- **ABOUT THIS EXERCISE**:
Lines from the top of the entries through the line that has "Task: Click the search magnifier icon" must be duplicated exactly, and no others.
——
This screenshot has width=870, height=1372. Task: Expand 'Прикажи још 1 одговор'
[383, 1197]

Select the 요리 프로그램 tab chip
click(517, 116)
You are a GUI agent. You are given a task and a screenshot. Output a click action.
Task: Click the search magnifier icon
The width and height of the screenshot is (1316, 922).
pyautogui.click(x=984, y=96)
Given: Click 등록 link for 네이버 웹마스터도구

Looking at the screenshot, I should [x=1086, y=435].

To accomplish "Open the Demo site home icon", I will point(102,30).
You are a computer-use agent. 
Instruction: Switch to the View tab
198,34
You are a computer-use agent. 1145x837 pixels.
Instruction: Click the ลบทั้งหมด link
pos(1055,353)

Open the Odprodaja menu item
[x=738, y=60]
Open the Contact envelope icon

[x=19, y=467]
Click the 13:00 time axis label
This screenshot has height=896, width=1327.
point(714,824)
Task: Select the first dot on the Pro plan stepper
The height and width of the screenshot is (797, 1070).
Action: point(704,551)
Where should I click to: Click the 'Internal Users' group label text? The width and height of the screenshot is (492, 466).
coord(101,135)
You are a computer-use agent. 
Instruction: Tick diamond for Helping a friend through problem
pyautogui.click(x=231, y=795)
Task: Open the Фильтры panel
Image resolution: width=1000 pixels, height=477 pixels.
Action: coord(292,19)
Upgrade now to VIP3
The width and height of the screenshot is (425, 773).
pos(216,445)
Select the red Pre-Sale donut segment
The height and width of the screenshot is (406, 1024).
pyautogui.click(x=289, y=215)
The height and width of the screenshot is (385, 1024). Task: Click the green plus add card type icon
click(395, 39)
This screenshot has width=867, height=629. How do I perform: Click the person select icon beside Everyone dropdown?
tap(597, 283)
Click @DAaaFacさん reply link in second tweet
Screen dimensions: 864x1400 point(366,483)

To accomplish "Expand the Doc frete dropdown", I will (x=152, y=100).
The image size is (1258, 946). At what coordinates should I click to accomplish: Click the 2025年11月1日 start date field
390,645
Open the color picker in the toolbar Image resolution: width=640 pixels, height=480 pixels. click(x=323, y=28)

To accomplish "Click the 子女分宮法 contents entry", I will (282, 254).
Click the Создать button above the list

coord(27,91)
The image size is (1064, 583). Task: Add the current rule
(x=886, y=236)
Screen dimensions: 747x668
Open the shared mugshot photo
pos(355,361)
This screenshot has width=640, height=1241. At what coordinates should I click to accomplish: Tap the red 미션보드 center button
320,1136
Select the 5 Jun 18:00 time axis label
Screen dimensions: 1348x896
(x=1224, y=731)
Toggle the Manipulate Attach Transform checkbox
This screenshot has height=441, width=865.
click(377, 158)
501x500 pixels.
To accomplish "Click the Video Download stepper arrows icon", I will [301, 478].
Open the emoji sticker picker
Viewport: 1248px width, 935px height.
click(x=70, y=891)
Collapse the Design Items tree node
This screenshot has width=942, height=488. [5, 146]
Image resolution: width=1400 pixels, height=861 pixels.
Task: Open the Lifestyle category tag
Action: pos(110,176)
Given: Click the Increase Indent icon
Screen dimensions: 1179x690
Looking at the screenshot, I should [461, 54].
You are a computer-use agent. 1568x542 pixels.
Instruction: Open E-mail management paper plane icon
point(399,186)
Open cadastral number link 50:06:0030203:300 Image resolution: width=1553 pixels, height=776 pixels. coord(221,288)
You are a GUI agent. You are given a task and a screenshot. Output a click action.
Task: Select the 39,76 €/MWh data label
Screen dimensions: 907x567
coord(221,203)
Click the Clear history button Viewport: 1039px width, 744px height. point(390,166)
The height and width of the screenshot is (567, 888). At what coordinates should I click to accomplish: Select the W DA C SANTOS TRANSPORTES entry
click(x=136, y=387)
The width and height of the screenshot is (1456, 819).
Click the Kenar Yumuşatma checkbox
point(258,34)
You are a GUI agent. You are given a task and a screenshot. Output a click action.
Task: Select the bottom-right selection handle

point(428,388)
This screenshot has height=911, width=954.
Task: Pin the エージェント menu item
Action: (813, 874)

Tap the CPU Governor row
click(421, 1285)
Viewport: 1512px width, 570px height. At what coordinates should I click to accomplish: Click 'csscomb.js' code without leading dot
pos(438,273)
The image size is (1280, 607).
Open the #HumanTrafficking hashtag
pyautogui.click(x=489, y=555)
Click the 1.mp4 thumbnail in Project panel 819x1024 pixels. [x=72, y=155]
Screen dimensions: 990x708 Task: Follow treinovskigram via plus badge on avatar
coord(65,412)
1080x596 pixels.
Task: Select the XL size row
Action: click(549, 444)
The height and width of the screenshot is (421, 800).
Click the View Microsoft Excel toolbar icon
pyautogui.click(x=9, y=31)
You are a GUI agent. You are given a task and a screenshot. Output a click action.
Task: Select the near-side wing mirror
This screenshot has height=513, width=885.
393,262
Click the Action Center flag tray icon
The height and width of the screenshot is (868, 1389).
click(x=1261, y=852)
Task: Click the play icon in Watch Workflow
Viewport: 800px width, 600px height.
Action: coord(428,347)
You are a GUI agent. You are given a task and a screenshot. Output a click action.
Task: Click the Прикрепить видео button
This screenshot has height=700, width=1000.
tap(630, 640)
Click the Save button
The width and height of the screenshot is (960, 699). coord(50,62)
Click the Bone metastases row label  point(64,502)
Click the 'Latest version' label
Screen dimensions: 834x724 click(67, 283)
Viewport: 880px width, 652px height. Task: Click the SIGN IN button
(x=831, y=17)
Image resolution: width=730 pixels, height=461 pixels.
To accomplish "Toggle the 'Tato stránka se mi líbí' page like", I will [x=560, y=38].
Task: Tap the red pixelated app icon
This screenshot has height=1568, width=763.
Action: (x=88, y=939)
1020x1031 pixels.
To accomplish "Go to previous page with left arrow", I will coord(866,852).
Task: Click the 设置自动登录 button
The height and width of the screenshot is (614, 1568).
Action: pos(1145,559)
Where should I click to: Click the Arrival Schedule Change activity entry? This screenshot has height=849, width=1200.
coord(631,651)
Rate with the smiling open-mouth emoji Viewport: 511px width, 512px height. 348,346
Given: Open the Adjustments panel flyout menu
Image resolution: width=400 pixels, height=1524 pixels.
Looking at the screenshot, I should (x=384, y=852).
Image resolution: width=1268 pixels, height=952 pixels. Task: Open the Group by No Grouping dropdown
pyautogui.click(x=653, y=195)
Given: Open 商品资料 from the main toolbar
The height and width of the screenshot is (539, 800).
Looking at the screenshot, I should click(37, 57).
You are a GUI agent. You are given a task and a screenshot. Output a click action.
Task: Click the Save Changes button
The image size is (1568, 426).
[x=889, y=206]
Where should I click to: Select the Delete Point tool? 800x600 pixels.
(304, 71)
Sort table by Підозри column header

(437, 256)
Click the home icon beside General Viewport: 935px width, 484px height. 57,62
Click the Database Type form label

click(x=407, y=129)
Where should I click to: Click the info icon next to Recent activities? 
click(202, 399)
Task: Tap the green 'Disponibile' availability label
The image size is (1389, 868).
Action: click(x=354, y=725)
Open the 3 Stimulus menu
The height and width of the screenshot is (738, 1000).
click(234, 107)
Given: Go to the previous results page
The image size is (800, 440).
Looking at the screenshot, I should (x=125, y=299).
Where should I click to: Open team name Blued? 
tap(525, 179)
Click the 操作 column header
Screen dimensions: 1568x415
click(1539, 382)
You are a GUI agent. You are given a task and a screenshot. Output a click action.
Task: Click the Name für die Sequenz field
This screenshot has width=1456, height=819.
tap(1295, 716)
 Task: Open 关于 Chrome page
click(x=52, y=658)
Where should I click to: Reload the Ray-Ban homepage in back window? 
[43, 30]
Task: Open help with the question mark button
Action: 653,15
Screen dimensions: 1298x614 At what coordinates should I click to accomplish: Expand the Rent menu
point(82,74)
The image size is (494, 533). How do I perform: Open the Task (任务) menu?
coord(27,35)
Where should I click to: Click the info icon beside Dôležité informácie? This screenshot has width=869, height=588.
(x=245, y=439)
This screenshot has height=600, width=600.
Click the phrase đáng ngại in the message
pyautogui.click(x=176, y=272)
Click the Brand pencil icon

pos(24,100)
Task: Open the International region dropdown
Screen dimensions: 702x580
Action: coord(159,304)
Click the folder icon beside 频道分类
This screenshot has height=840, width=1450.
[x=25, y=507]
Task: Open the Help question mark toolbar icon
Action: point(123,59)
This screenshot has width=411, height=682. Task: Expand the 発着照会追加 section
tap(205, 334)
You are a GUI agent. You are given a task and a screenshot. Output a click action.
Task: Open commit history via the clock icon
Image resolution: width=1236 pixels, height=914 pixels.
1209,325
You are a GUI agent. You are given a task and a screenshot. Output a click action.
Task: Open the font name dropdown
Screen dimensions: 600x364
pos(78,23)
——
- **REPLY TO THE TASK**:
This screenshot has width=870, height=1372. Task: Expand 'Прикажи још 1 одговор'
[383, 1197]

Select the 요리 프로그램 tab chip
click(517, 116)
You are a GUI agent. You are given a task and a screenshot. Output a click action.
Task: Click the search magnifier icon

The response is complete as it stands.